→ **DATA TO USE**
Segment Open
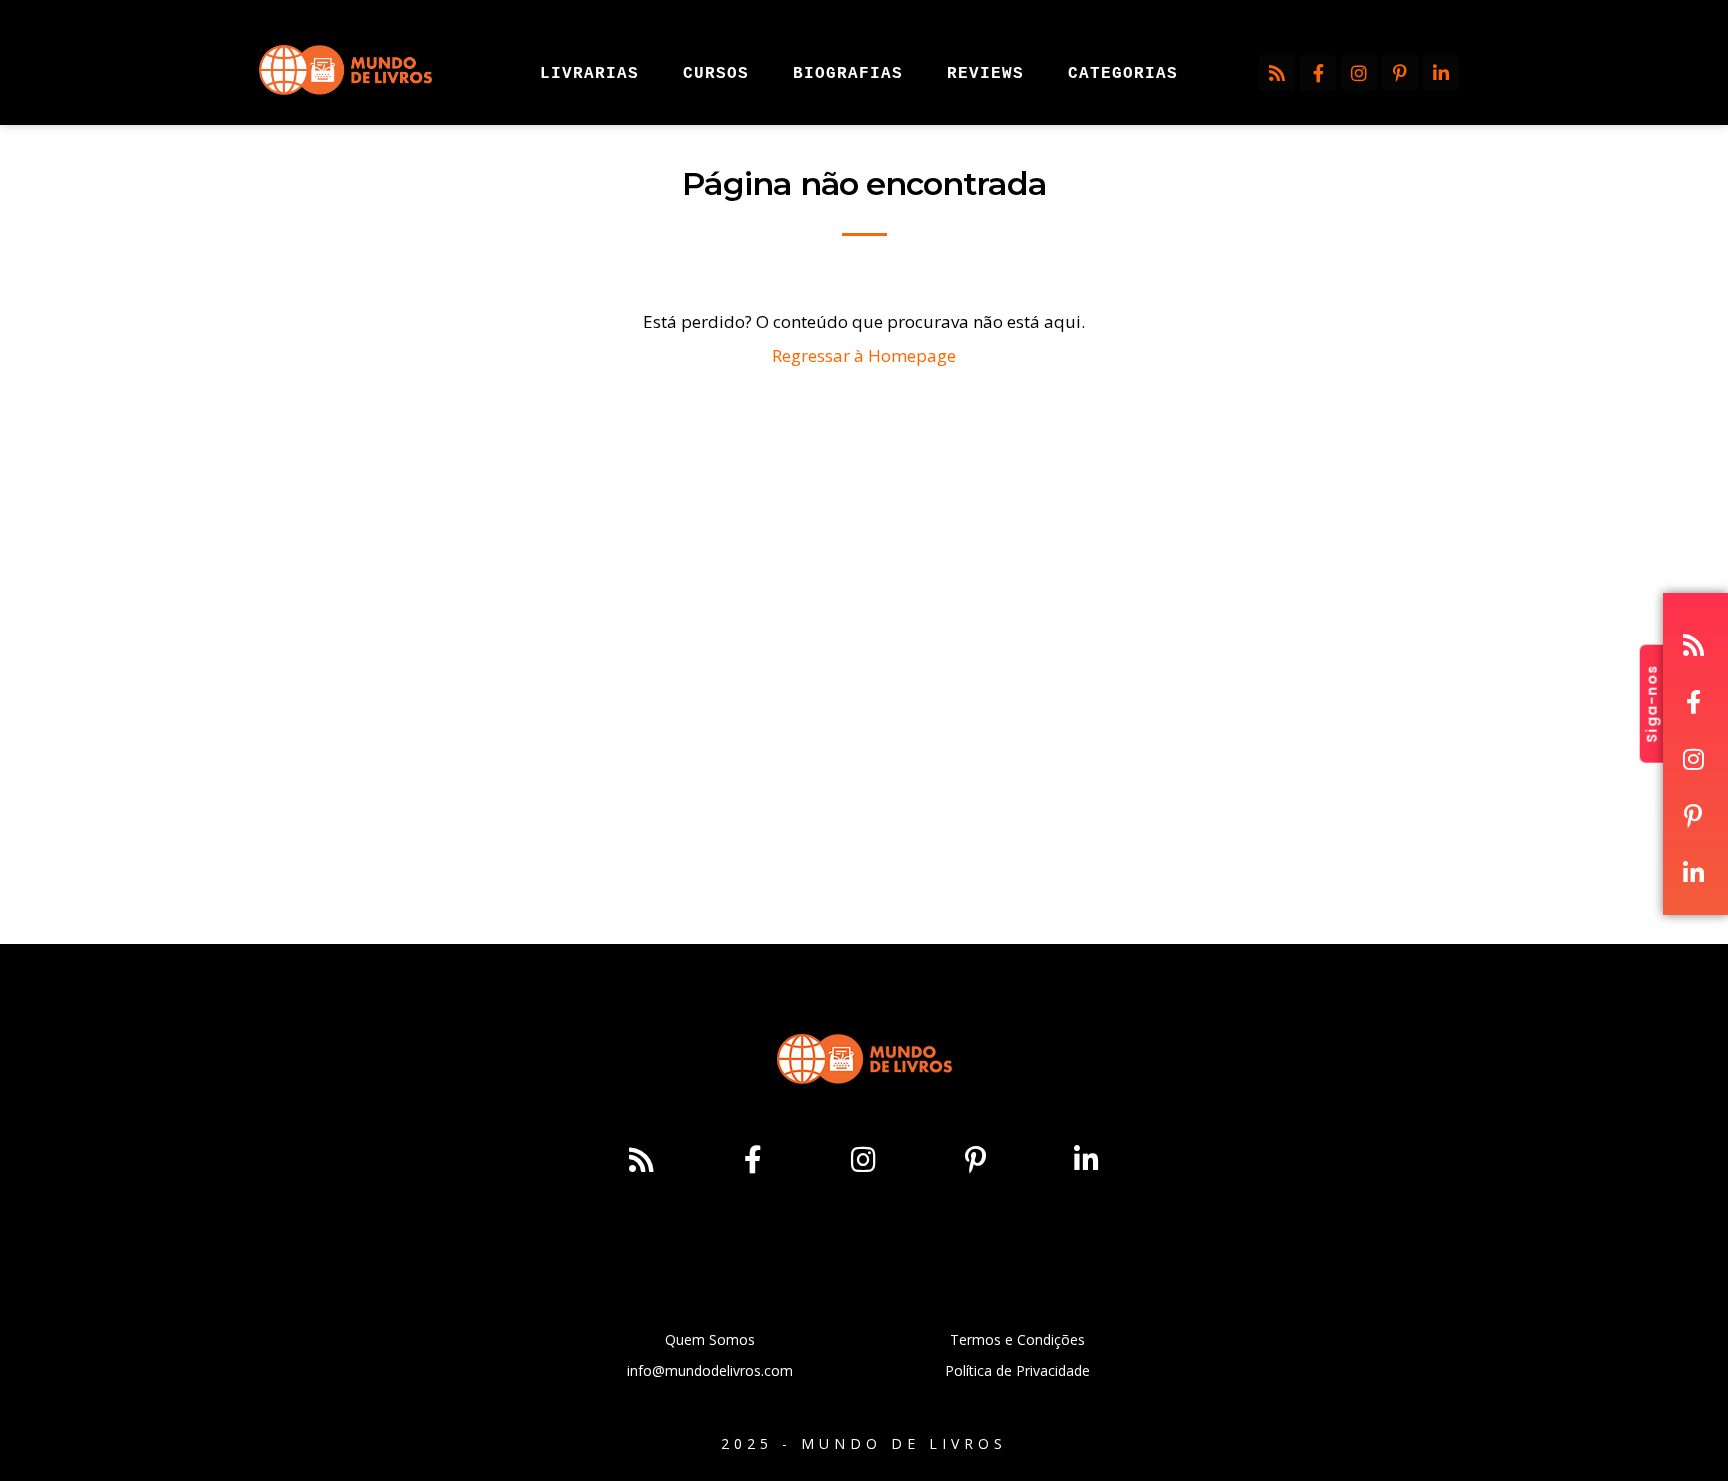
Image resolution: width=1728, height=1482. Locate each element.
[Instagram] (1359, 73)
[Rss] (1277, 73)
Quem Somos (710, 1339)
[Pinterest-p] (1400, 73)
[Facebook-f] (1318, 73)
Segment Closed
→ **PROBLEM STATEMENT**
Repeat, without change, each line of the data above from the one that contains "[Instagram] (1359, 73)" through the final line, counting both.

→ **EXERCISE ANSWER**
[Instagram] (1359, 73)
[Rss] (1277, 73)
Quem Somos (710, 1339)
[Pinterest-p] (1400, 73)
[Facebook-f] (1318, 73)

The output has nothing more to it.